TEXTO DEL DOCUMENTO:
╭──

Pero no. Creo que la modernidad nos da una opción para las soledades demasiado cómoda y, como siempre, nos vamos al extremo. Perdemos contacto con el mundo de afuera, dejamos de hablar y creemos que todo lo podemos aprender en una pantalla. No. Nou. Nein.

La raza humana es esencialmente social y sin ese contacto perdemos. Los sentimientos sólo hacia adentro no son buenos, hay que sacarlos y compartirlos. Las mejores novelas son las que se leen. Los mejores cuadros los que se miran. De nada sirven genios que mueran en el incógnito.

Y de nada me sirve saberme los movimientos de la kata si no me la califican.

Otra vez olvidé las almohadas

Hay “campamento” de la clase del niño. Alquilamos carpa, prestamos sleepings, empacamos salchichas y nos venimos. Es una experiencia simpática porque no es precisamente en lo salvaje. O sea, hay baños.

Hacemos muchas cosas por las personas que queremos. A veces no nos gustan, como tener que estar una noche entera con muchas personas. Aunque me caen bien, mi pequeña ansiedad social me hace buscar un lugarcito y escribir. Por ejemplo.

Así, salimos a recoger niños de noche a fiestas en vez de dormir. Volamos silla en las clases extra. Cocinamos comida que le gusta a la pareja. Nos cambiamos de casa, ciudad, país.

Cambiamos. Vamos. Dejamos. La convivencia con otros nos transforma.

Tal vez lo más importante que podemos hacer por las personas que queremos, es dejarlas ser. Y quererlas así.

Es difícil. Porque se quiere, pero con expectativas y ésas son el cáncer.

Lo cierto es que ya tenemos armadas la carpa, listos los angelitos y desenrollados los sleepings. Lástima que se me volvieron a olvidar las mentadas almohadas.

Ver

Logré ver el mar

Ondeando verde

Sobre la copa de un árbol.

A veces miro la eternidad

Cuando me fijo en el reloj

Y deseo que no avance.

O el universo

Cuando cierro los ojos

Y recuerdo los tuyos.

╰──

EXTRACTO DE DATOS:
╭──

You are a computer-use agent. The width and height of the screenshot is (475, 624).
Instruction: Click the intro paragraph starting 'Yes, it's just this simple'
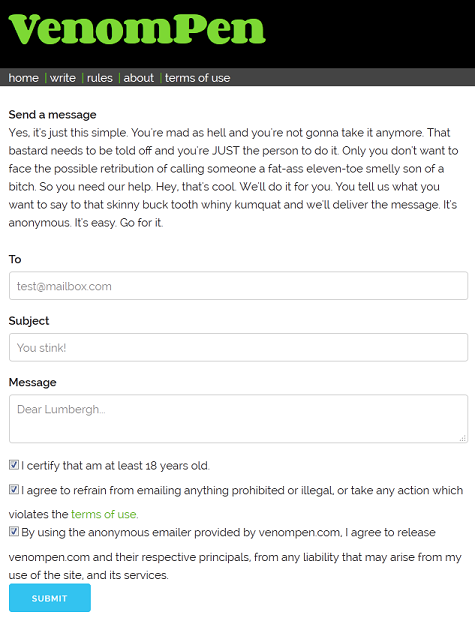(234, 177)
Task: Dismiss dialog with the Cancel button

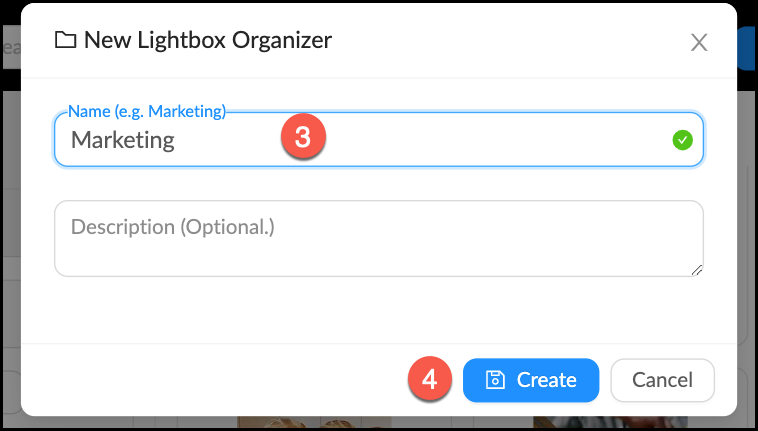Action: tap(662, 380)
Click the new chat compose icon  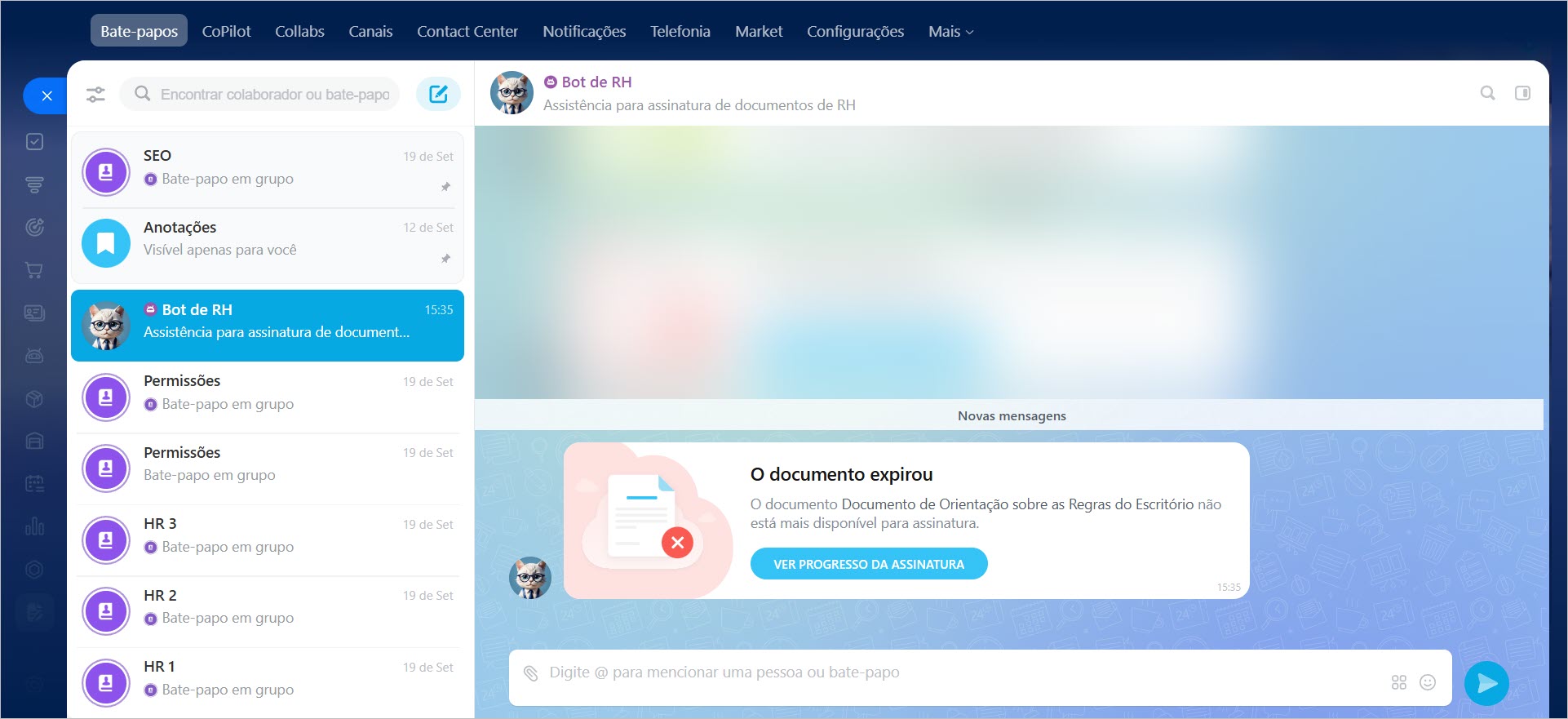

╰──

EJERCICIO 1: Transcribe el fragmento del texto que va desde "Tal vez lo más" hasta "de un árbol.".
EJERCICIO 2: Resume el texto en tres oraciones.
EJERCICIO 3: Indica si cada afirmación concuerda con el texto y cita las palabras exactas que lo deciden: (a) el campamento se hace en un lugar sin baños; (b) quien escribe afirma que las expectativas son el cáncer; (c) se dice que los sentimientos sólo hacia adentro son buenos.
Las filas no intervienen en ninguna de estas consignas.

RESPUESTA ESCRITA 1:
Tal vez lo más importante que podemos hacer por las personas que queremos, es dejarlas ser. Y quererlas así.

Es difícil. Porque se quiere, pero con expectativas y ésas son el cáncer.

Lo cierto es que ya tenemos armadas la carpa, listos los angelitos y desenrollados los sleepings. Lástima que se me volvieron a olvidar las mentadas almohadas.

Ver

Logré ver el mar

Ondeando verde

Sobre la copa de un árbol.

RESPUESTA ESCRITA 2: El texto sostiene que la modernidad ofrece una opción demasiado cómoda para las soledades y que la raza humana, esencialmente social, necesita sacar y compartir sus sentimientos. Después relata un campamento de la clase del niño y reflexiona sobre lo que se hace por las personas queridas, entre ello dejarlas ser y quererlas así, algo difícil porque las expectativas son el cáncer. Cierra con un poema titulado "Ver", en el que se mira el mar sobre la copa de un árbol, la eternidad en el reloj y el universo al recordar unos ojos.

RESPUESTA ESCRITA 3:
(a) No: "O sea, hay baños."
(b) Sí: "Porque se quiere, pero con expectativas y ésas son el cáncer."
(c) No: "Los sentimientos sólo hacia adentro no son buenos, hay que sacarlos y compartirlos."